Dans cet emportement de passion, il écrivit, en France, au duc de Rohan qu'il allait arriver avec trois flottes et trois armées, trente mille hommes. Triple attaque, par la Rochelle au centre, aux ailes par Bordeaux et par la Normandie. Pendant ce temps le duc de Savoie eût agi sur le Rhône, le comte de Soissons en Dauphiné.
De tout ce merveilleux poëme de guerre, on n'eut qu'un épisode, la descente de dix mille Anglais à l'île de Ré. C'était assez pour prendre la Rochelle, si la Rochelle voulait être prise. Mais elle ne le voulut pas.
On avait tant reproché aux huguenots d'aimer l'Angleterre, que celle-ci se croyait sûre d'être reçue à bras ouverts. Mais point. Les huguenots furent avant tout français.
La Rochelle, d'ailleurs, notre Amsterdam, forte de commerce et de guerre, un petit monde complet, original, qui avait son pavillon à elle, renommé sur toutes les mers, que serait-elle devenue dans les mains anglaises? Un triste port militaire, comme notre Rochefort d'aujourd'hui. Ces marins avaient horreur d'une pareille transformation. Et ses ministres ne redoutaient guère moins le joug des demi-catholiques, épiscopaux et anglicans.

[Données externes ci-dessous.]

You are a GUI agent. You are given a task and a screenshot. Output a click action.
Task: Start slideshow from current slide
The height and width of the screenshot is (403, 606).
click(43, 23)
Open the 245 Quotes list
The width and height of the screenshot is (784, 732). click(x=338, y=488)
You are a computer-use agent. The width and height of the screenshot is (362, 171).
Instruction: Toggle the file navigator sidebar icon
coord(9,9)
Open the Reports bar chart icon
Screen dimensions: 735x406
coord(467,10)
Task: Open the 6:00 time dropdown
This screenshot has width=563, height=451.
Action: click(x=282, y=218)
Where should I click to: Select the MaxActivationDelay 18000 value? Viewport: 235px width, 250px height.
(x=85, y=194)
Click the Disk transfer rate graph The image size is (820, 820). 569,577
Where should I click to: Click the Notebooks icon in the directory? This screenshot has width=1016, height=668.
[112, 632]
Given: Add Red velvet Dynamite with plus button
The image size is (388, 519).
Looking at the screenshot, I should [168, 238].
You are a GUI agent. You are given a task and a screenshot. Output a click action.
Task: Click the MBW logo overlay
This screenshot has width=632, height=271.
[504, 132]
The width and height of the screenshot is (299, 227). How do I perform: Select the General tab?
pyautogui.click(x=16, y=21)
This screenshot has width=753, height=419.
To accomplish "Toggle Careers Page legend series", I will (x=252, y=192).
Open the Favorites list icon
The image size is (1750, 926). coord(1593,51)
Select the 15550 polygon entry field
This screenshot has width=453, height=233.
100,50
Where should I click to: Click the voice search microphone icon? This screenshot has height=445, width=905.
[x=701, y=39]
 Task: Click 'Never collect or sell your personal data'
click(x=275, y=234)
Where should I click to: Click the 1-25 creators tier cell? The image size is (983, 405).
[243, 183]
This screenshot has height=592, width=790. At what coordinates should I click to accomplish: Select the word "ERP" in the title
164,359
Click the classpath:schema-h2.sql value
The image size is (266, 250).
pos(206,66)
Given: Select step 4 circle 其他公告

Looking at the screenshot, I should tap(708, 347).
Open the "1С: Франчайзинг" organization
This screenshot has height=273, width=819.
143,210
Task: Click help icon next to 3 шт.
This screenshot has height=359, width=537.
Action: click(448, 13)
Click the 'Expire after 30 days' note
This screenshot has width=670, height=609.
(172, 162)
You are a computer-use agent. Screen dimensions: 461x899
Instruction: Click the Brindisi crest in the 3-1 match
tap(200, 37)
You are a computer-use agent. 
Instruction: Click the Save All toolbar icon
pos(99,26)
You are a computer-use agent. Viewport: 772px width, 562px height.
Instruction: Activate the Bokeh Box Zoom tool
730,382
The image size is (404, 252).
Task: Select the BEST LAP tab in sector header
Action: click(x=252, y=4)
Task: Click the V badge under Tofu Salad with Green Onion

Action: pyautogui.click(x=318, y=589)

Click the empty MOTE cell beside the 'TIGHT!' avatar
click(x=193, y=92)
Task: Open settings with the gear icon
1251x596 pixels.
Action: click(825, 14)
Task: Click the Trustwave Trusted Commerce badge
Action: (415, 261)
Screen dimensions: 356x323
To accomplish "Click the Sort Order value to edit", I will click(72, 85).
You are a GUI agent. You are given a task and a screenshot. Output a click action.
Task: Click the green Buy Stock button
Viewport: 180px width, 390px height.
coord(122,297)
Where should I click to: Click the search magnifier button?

La mauvaise foi de Buckingham était frappante. S'il eût voulu délivrer la Rochelle, il eût descendu sur terre ferme et l'eût aidée à prendre et démolir son entrave, le fort Louis. Mais il resta en mer pour prendre l'île de Ré, où il se fût établi, que les Rochelois le voulussent ou non, devant eux, à leur porte. Captifs d'un côté par la France, de l'autre ils l'eussent été par l'Angleterre.
Il n'écouta en rien les conseils de Soubise, qui venait avec lui, et pendant que Soubise était allé à la Rochelle, contre leurs conventions, il descendit dans Ré. Non sans perte. Le gouverneur Thoiras, avec le régiment de Champagne et force noblesse, lui fit un tel accueil à l'arrivée, le cribla tellement, qu'il resta inactif cinq jours à se refaire, au lieu de marcher droit au fort.
Soubise, voulant entrer à la Rochelle, avec un secrétaire anglais, fut arrêté tout court, et ne serait pas entré si sa vieille mère, femme d'antique vigueur, ne fût venue et ne l'eût fait passer. On écouta l'Anglais, mais on resta très-froid.
Ce scrupule de nos huguenots fut ce qui sauva Richelieu, et qui sauva la France. Si Buckingham eût mis seulement cent hommes à la Rochelle, l'effet moral était produit et Richelieu sautait. L'Angleterre se retournait violemment vers la guerre, sa révolution était ajournée; les cent ans de la guerre anglaise recommençaient pour nous.
Richelieu, loin d'avoir des vaisseaux, n'avait pas d'argent pour en faire. Il espérait dans la flotte d'Espagne!